TEXT SECTION
The type, length, and value (router shall examine packet) seen in the router alert option fields are the same for all messages and specified by the RFC.

Figure 8-16. Packet showing IGMP with the router alert option

IGMP Snooping

So, how do we deal with the bandwidth consumption problem presented by all of this multicast traffic? Remember that multicast traffic is forwarded everywhere throughout the Layer 2 topology. Another question is why nodes bother sending a MEMBERSHIP REPORT when all you have to do is grab the multicast frames streaming all over the network? IGMP snooping is a technique used by switches to learn the locations of multicast sources and destinations by examining IGMP messages. By observing the join and membership messages, the network can direct the multicast traffic to interested nodes. Other parts of the network will not receive the traffic because the switch will block the multicast traffic on those ports. This technique conserves bandwidth. Should a node in another part of the network issue a join request, the multicast traffic will also be sent down the associated port. The opposite is true if a node leaves the multicast group. Because membership in multicast groups is dynamic, IGMP snooping responds by dynamically removing ports. Static membership for ports can also be created. This might be used if the administrator knew of desired and more permanent membership demands. Routers can engage in the same sort of throttling as they communicate directly with hosts via IGMP and other routers via PIM. In this way, excessive multicast traffic is prevented from interrupting Layer 3 traffic.

Structure: Protocol Independent Multicast (PIM)

Configuring routers to forward multicast traffic requires some extra steps and some additional processes. The last stop on our protocol structure tour is Protocol Independent Multicast (PIM). Like IGMP, PIM is encapsulated in IP packets but the protocol ID used is 103. The destination address for PIM messaging is 224.0.0.13. As stated earlier in this chapter, PIM is used to complete the Layer 3 requirements for multicasting between routers. This section will examine this protocol and we will go through a layer 3 topology example later in the chapter.

SOURCE EXCERPT
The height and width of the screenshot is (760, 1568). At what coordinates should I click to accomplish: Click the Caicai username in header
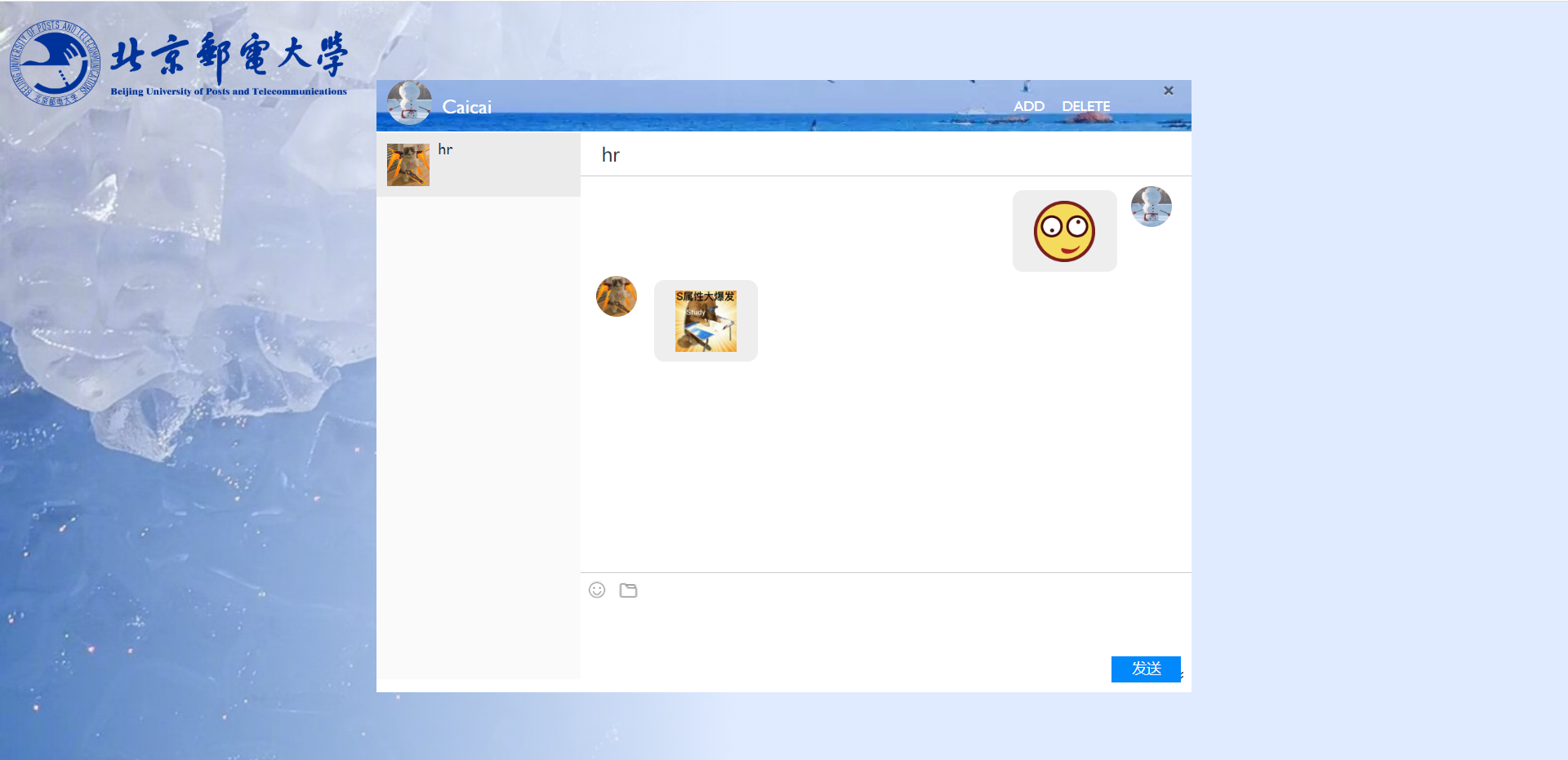[467, 107]
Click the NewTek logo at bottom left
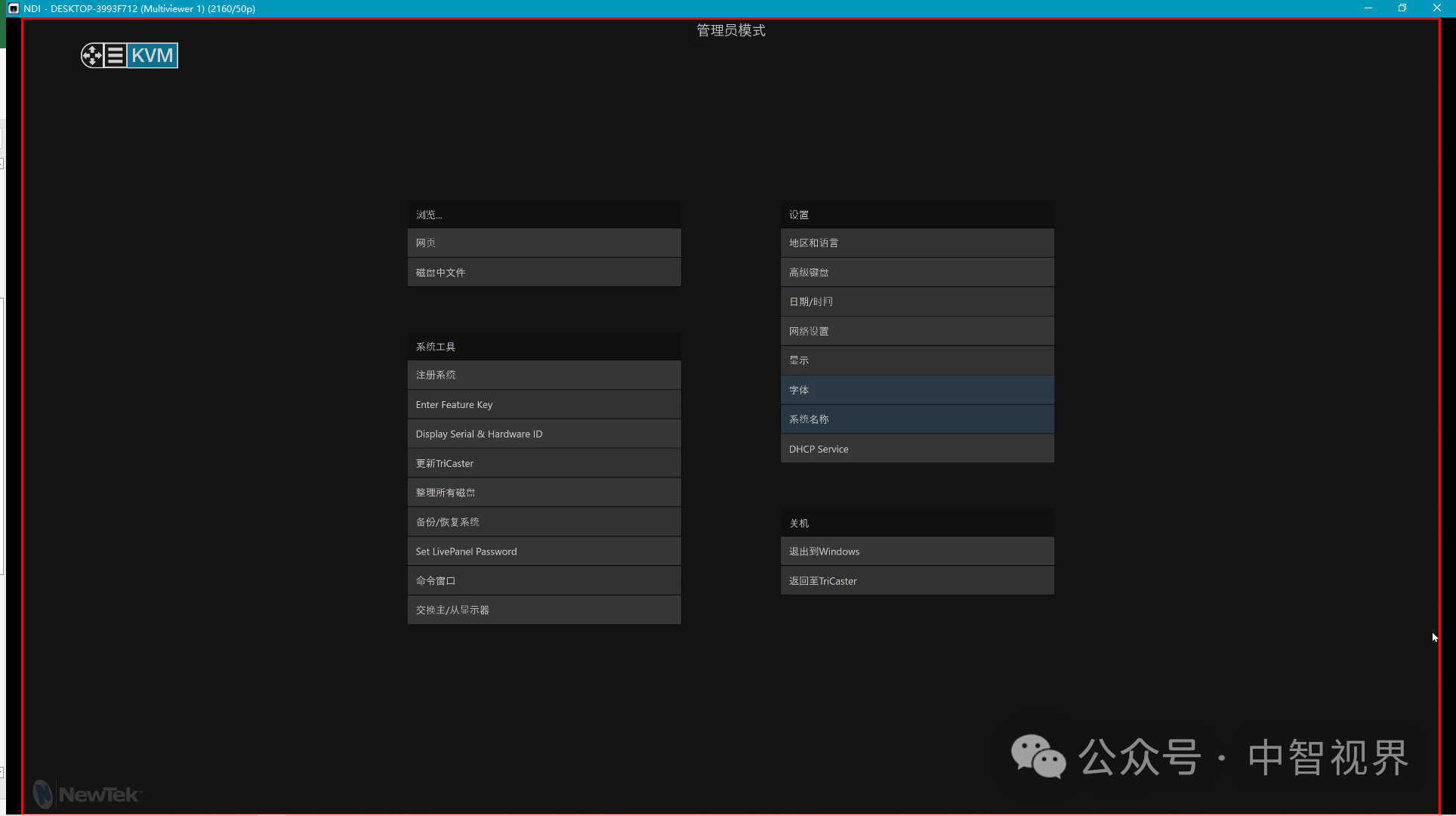 pos(85,794)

YOUR GOAL
Take the text on IGMP snooping and PIM further, starting right after its last sentence. None of the material is needed here.

THE REPLY
Figure 8-17. The multicast routing problem

As we can see, the routers possess unicast routing tables and do not have any idea how to get the multicast stream from the 172.31.31.0 network to the 172.29.29.0 network. This is where PIM comes in. PIM is a multicast routing protocol that uses the underlying unicast (or multicast) routing information base to connect multicast recipients and sources across the routed topology. PIM has several modes of operation: sparse, sparse-dense, and dense. Both sparse and dense modes are described in their own RFCs:

• RFC 3973 PIM Dense Mode (PIM-DM)

• RFC 7761 PIM Sparse Mode (PIM-SM)

RFC 7761 describes one method to deploy PIM. To quote:

It builds unidirectional shared trees rooted at a Rendezvous Point (RP) per group, and it optionally creates shortest-path trees per source.

An important idea, at least for sparse-mode, is the Rendezvous Point (RP). The RP serves as the root of the tree. The tree is non-source specific and so can be established anywhere in the routed topology. Data from the sender/source is sent to the RP. In addition, those wishing to join the multicast group send their join requests to the RP. In this way the multicast stream is connected. Dense-mode does not utilize a Rendezvous Point, making it less complex to configure at the expense of extra traffic being sent into the Layer 3 topology.

In either mode, designated routers act on behalf of the group hosts to ensure that the multicast traffic is forwarded on. This also means that in addition to the unicast routing tables seen in the topology diagram, each router possesses a multicast routing table. An example of a multicast routing table entry can be seen in Figure 8-18.

Figure 8-18. Router IPv4 multicast routing table

Routers exchange PIM messages and while there are many types, these messages share a common format, shown in Figure 8-19.

Figure 8-19. RFC PIM common header

The fields listed are explained here:

Version

The current version of the protocol is 2.

Type

The following messages are defined for PIM:

Message Type	Destination
0 = Hello	Multicast to ALL-PIM-ROUTERS
1 = Register	Unicast to RP
2 = Register-Stop	Unicast to source of Register packet
3 = Join/Prune	Multicast to ALL-PIM-ROUTERS
4 = Bootstrap	Multicast to ALL-PIM-ROUTERS
5 = Assert	Multicast to ALL-PIM-ROUTERS
6 = Graft (used in PIM-DM only)	Unicast to RPF'(S)
7 = Graft-Ack (used in PIM-DM only)	Unicast to source of Graft packet
8 = Candidate-RP-Advertisement	Unicast to Domain’s BSR

Reserved

Set to 0.

Checksum

16-bits, the one’s complement of the one’s complement sum of the 8-octet IGMP message. When computing the checksum, the checksum field is zeroed.

For a base configuration, the common messages include the HELLO and the JOIN/PRUNE. HELLO messages are periodically sent out all interfaces configured for multicast, which allows routers to learn of multicast neighbors. HELLO messages are also used in sparse mode to elect routers that will act as the multicast designated routers. The general format and an example of a HELLO message from the topology can be seen in Figure 8-20.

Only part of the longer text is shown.